- **Task set**
(a) According to the RTI text, from what date did Mr G ask which officers were to act on his "Tax Evasion Petition"?
(b) Give the lines of the records as a JSON list of strings, one string per line and no blank lines, starting at the line that contains "The width and height of the screenshot is (1270, 952)." and ending at the line that contains "Action: [x=269, y=354]".

- **Provided text**
[BEGIN]
Informers cannot misuse RTI
It could be a world record, because an appellant demanded unimaginably huge information. Mr G wanted all the records available with the Income tax...
It could be a world record, because an appellant demanded unimaginably huge information. Mr G wanted all the records available with the Income tax department in respect of several assessees for various assessment years, including inspection of all records, the copies of the documents mentioned at the time of inspection, the officers from assessing officers to CCIT, who are the officers to take action on "Tax Evasion Petition" given by him from 1/8/2003 till date, etc.
[END]
- **Given records**
[BEGIN]
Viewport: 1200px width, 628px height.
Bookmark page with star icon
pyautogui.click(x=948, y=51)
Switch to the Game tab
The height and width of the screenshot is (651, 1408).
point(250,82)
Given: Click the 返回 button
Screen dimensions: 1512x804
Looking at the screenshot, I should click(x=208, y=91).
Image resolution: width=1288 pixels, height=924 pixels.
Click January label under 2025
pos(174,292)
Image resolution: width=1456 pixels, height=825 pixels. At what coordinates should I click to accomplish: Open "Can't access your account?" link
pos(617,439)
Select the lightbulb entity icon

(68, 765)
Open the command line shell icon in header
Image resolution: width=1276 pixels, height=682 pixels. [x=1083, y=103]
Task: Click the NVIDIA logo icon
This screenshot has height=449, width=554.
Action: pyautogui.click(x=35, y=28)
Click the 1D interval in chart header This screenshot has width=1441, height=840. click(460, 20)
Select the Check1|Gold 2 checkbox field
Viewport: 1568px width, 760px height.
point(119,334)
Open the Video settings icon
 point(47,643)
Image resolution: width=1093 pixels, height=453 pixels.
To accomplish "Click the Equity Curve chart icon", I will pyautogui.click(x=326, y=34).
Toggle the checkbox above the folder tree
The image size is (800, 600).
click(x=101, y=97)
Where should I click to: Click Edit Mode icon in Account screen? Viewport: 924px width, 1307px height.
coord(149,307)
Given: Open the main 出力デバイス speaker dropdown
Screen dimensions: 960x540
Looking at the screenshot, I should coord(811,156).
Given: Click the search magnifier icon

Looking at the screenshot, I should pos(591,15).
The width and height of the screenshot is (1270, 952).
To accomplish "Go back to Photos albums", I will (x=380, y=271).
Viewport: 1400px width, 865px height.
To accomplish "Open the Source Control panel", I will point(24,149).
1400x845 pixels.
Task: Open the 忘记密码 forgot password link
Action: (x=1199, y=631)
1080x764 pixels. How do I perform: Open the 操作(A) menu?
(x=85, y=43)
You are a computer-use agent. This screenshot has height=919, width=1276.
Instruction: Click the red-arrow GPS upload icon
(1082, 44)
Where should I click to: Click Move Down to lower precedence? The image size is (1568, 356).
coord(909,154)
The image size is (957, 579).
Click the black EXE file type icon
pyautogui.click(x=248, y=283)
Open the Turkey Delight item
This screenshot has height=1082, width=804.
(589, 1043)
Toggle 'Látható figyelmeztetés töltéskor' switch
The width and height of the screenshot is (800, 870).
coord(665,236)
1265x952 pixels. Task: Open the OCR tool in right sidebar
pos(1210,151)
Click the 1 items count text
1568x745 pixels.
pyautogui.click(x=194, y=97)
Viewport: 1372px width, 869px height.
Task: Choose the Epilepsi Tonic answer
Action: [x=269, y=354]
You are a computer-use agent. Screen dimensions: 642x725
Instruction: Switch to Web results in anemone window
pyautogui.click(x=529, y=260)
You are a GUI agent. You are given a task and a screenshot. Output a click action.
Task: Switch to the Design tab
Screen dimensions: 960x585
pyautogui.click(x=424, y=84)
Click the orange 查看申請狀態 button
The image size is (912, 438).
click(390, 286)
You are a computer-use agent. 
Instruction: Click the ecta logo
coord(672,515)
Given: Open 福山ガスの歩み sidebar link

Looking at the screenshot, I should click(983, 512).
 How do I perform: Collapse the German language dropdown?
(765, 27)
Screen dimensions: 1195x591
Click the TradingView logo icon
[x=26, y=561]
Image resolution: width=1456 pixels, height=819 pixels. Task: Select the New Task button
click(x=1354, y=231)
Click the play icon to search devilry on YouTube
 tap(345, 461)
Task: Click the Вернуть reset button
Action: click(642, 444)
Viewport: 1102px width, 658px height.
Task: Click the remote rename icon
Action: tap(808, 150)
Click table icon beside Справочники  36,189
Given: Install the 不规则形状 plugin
[END]
- **Outputs by task**
(a) From 1/8/2003 till date.

(b)
[
  "The width and height of the screenshot is (1270, 952).",
  "To accomplish \"Go back to Photos albums\", I will (x=380, y=271).",
  "Viewport: 1400px width, 865px height.",
  "To accomplish \"Open the Source Control panel\", I will point(24,149).",
  "1400x845 pixels.",
  "Task: Open the 忘记密码 forgot password link",
  "Action: (x=1199, y=631)",
  "1080x764 pixels. How do I perform: Open the 操作(A) menu?",
  "(x=85, y=43)",
  "You are a computer-use agent. This screenshot has height=919, width=1276.",
  "Instruction: Click the red-arrow GPS upload icon",
  "(1082, 44)",
  "Where should I click to: Click Move Down to lower precedence? The image size is (1568, 356).",
  "coord(909,154)",
  "The image size is (957, 579).",
  "Click the black EXE file type icon",
  "pyautogui.click(x=248, y=283)",
  "Open the Turkey Delight item",
  "This screenshot has height=1082, width=804.",
  "(589, 1043)",
  "Toggle 'Látható figyelmeztetés töltéskor' switch",
  "The width and height of the screenshot is (800, 870).",
  "coord(665,236)",
  "1265x952 pixels. Task: Open the OCR tool in right sidebar",
  "pos(1210,151)",
  "Click the 1 items count text",
  "1568x745 pixels.",
  "pyautogui.click(x=194, y=97)",
  "Viewport: 1372px width, 869px height.",
  "Task: Choose the Epilepsi Tonic answer",
  "Action: [x=269, y=354]"
]